NEW YORK: Amazon has bought cameras to take temperatures of workers during the coronavirus pandemic from a firm the US blacklisted over allegations it helped China to detain and monitor the Uighurs and other Muslim minorities, three people familiar with the matter said.
China’s Zhejiang Dahua Technology shipped 1,500 cameras to Amazon this month in a deal valued at close to $10 million. At least 500 systems from Dahua — the blacklisted firm — are for Amazon’s use in the US.
The Amazon procurement, which has not been previously reported, is legal because the rules control US government contract awards and exports to blacklisted firms, but they do not stop sales to the private sector.
However, the US “considers that transactions of any nature with listed entities carry a ‘red flag’ and recommends that US companies proceed with caution,” according to the Bureau of Industry and Security’s website.

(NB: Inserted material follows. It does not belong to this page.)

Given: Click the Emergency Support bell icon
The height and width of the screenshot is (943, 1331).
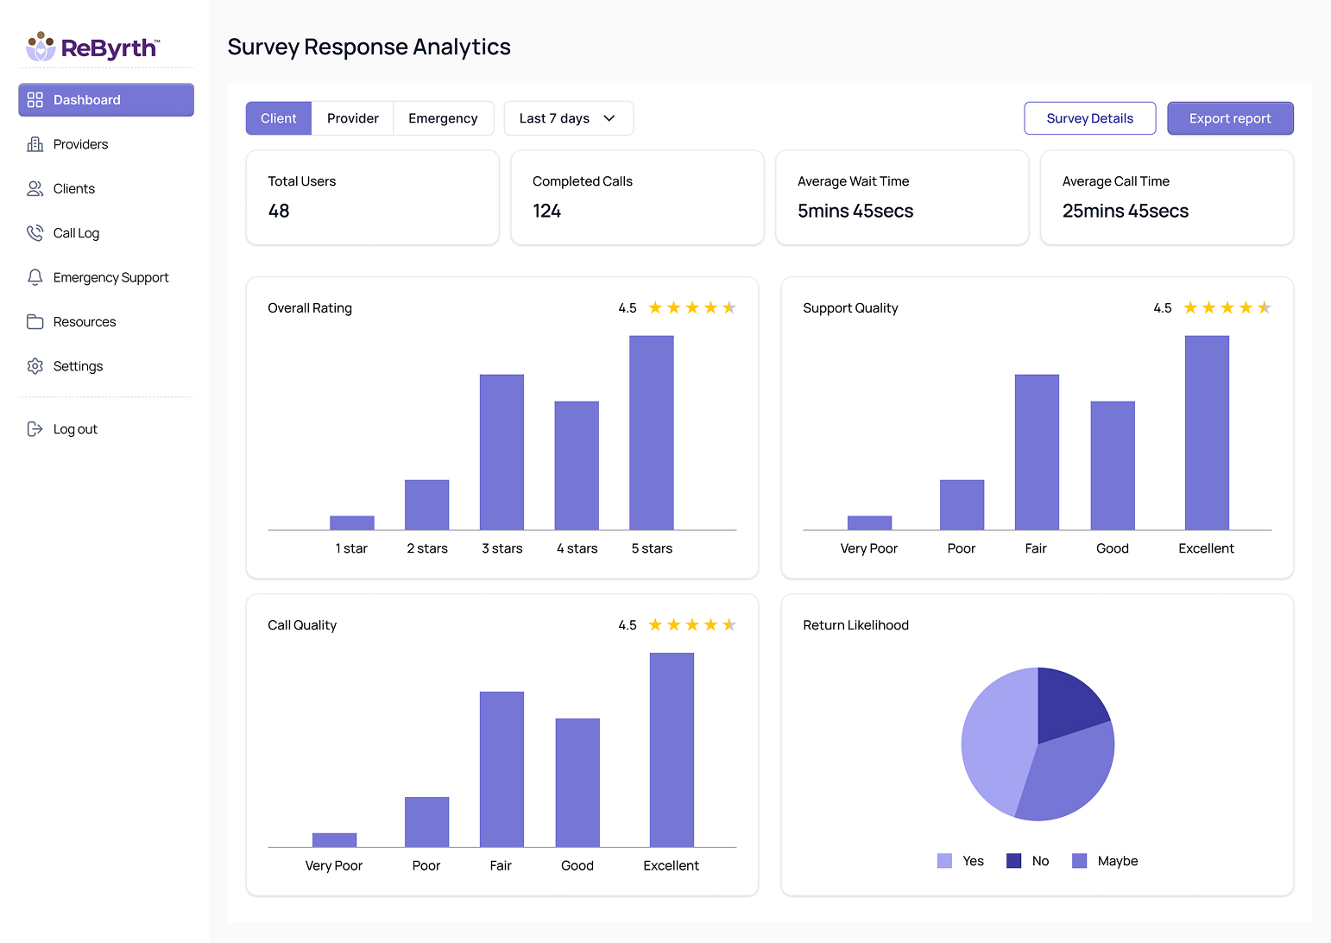Looking at the screenshot, I should pyautogui.click(x=35, y=277).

Dahua has disputed the designation.
BACKGROUND
The coronavirus has infected staff from dozens of Amazon warehouses, ignited small protests over allegedly unsafe conditions and prompted unions to demand site closures.

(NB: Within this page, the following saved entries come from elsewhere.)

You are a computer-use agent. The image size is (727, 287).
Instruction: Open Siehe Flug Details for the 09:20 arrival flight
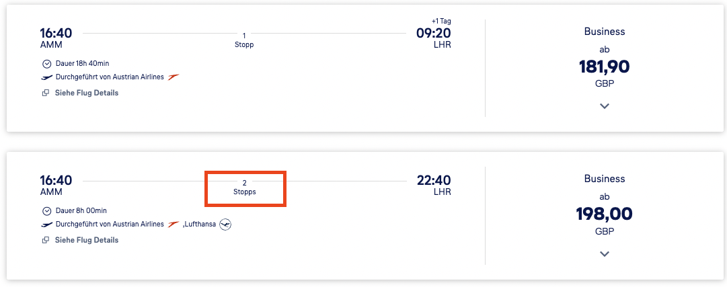click(x=86, y=93)
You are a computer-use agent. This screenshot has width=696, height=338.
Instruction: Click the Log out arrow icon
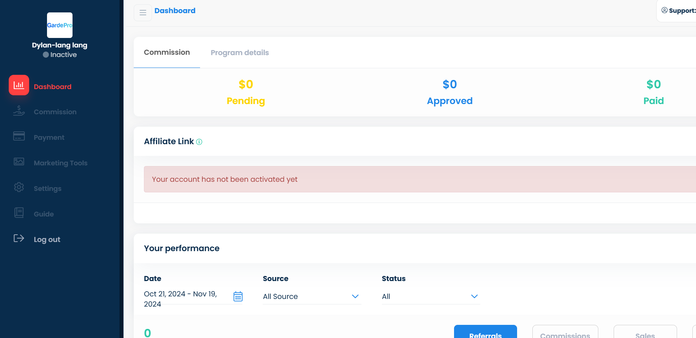click(x=19, y=238)
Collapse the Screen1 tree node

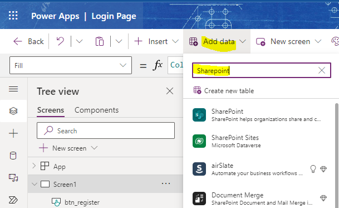[35, 184]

The deal comes as the US Food and Drug Administration warned of a shortage of temperature-reading devices and said that it would not halt certain pandemic uses of thermal cameras that lack the agency’s regulatory approval. Top US-based maker FLIR has faced an up to weeks-long order backlog, forcing it to prioritize products for hospitals and other critical facilities.
Amazon declined to confirm its purchase from Dahua, but said its hardware complied with national, state and local law, and its temperature checks were to “support the health and safety of our employees, who continue to provide a critical service in our communities.”

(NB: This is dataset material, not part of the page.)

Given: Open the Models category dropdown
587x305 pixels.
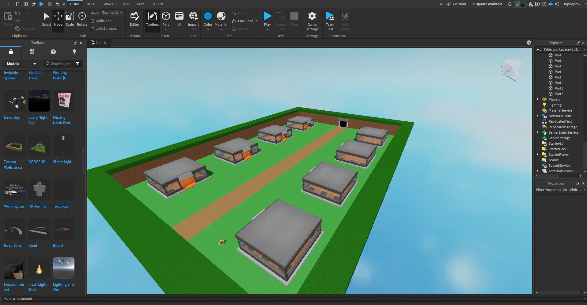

The company added it was implementing thermal imagers from “multiple” manufacturers, which it declined to name. These vendors include Infrared Cameras and FLIR, according to employees at Amazon-owned Whole Foods who saw the deployment. FLIR declined to comment.
Dahua, one of the biggest surveillance camera manufacturers globally, said it does not discuss customer engagements and it adheres to applicable laws. Dahua is committed “to mitigate the spread of the COVID-19” through technology that detects “abnormal elevated skin temperature — with high accuracy,” it said.
The US Department of Commerce, which maintains the blacklist, declined to comment.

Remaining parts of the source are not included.